15. The process according to claim 1, wherein a reaction temperature is lowered by 0° C. to 20° C. after completion of the addition of the second monomer composition.

16. The process according to claim 1, wherein a stirring rate in the reaction vessel is in the range from 50 to 500 rpm.

17. The process according to claim 1, wherein the contents of the reaction vessel is stirred by using a one or more pitched blade turbines.

18. The process according to claim 1, wherein the first monomer composition comprises at least two monomers.

19. The process according to claim 1, wherein the initiating of the polymerization reaction in said reaction vessel is achieved by addition of a free radical initiator.

20. The process according to claim 1, wherein a concentration of at least one monomer component of the first monomer composition differs by at least 5% from the concentration of the same monomer component in the second monomer composition.

21. The process according to claim 1, wherein an initial composition of copolymer produced is equivalent to the first monomer composition and comprises no more than 50% of the total copolymer composition.

22. The process according to claim 1, wherein the instantaneous composition of copolymer produced is equivalent to the composition of unreacted monomer present at that moment in the polymerization reaction.

23. The process according to claim 1, wherein an average copolymer composition can be defined by the equation:

Xavg=Σ(Xn*Wn)/ΣWn

wherein

Xn is the weight percent of each individual monomer (X) in each monomer composition (n), and

Wn is the total weight of monomer (X) in that monomer composition (n);

wherein n is an integer.

24. The process according to claim 1, wherein a range of copolymer compositions are produced and the copolymer can be defined as a differing from its nearest most similar copolymer by at least 1% in at least one monomeric component.

25. The process according to claim 1, wherein a weight percent of each individual copolymer composition comprises no more than 50% or the total copolymer composition.

26. The process according to claim 1, wherein a weight percent of each individual copolymer composition comprises no more than 20% or the total copolymer composition.

27. The process according to claim 23, wherein a range of copolymer compositions produced can be estimated as ranging between:

Xavg+[Xavg−X1] and Xavg−[Xavg−X1]

wherein [Xavg-X1] is an absolute value of a difference between a starting composition and an average composition for monomer X.

28. The process according to claim 1, wherein said first monomer composition and/or said second comprises a solvent.

29. The process according to claim 28, wherein the solvent is petroleum base oil or synthetic oil.

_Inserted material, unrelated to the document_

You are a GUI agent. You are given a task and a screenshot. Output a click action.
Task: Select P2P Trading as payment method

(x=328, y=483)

30. The process according to claim 1, wherein said first monomer composition and said second comprises a chain transfer agent.

31. The process according to claim 30, wherein said first monomer composition comprises at least 0.05% by weight of the chain transfer agent.

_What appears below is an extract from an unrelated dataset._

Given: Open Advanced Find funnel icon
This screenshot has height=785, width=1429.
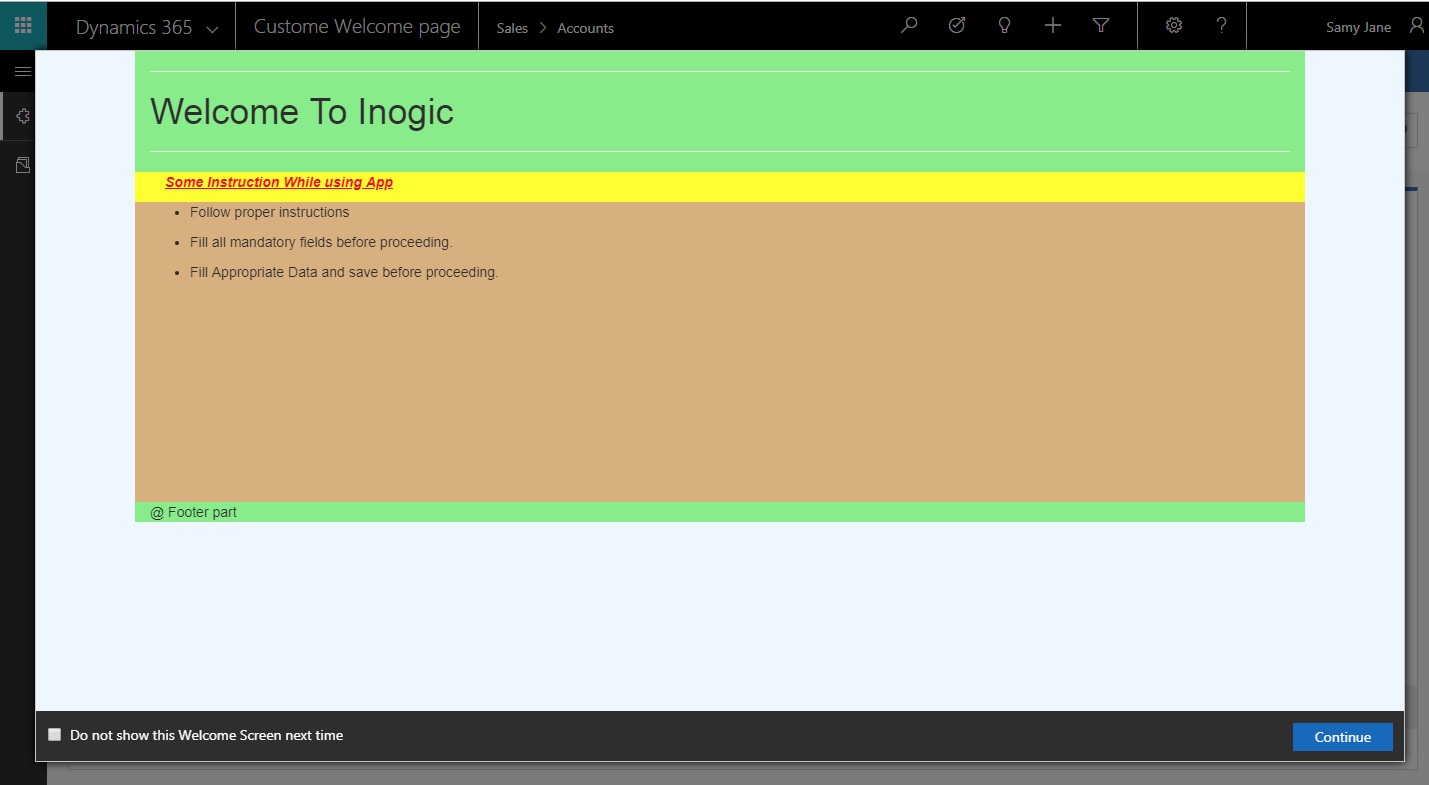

32. The process according to claim 30, wherein said second monomer composition comprises at least 0.05% by weight of the chain transfer agent.

33. The process according to claim 1, wherein an addition rate of the second monomer composition to the reaction vessel is adapted according to the conversion rate of the monomer composition being present in the reaction vessel.

34. The process according to claim 33, wherein the conversion rate is controlled by an initiator feed.

35. The process according to claim 33, wherein the conversion rate is controlled by the reaction temperature.

36. The process according to claim 1, wherein the monomers present in the first and the second monomer composition are one or more monomers selected from the group consisting of vinylaromatic monomers, nitrogen-containing ring compound monomers, α-olefins, vinyl alcohol esters, vinyl halides, vinyl nitrites, (meth)acrylic acid derivatives, maleic acid derivatives and fumaric acid derivatives.

37. The process according to claim 36, wherein the (meth)acrylic acid derivatives are one or more (meth)acrylic acid derivatives selected from the group consisting of methyl methacrylate, butyl methacrylate, isodecyl methacrylate, lauryl-myristyl methacrylate, dodecyl-pentadecyl methacrylate, cetyl-eicosyl methacrylate and cetyl-stearyl methacrylate.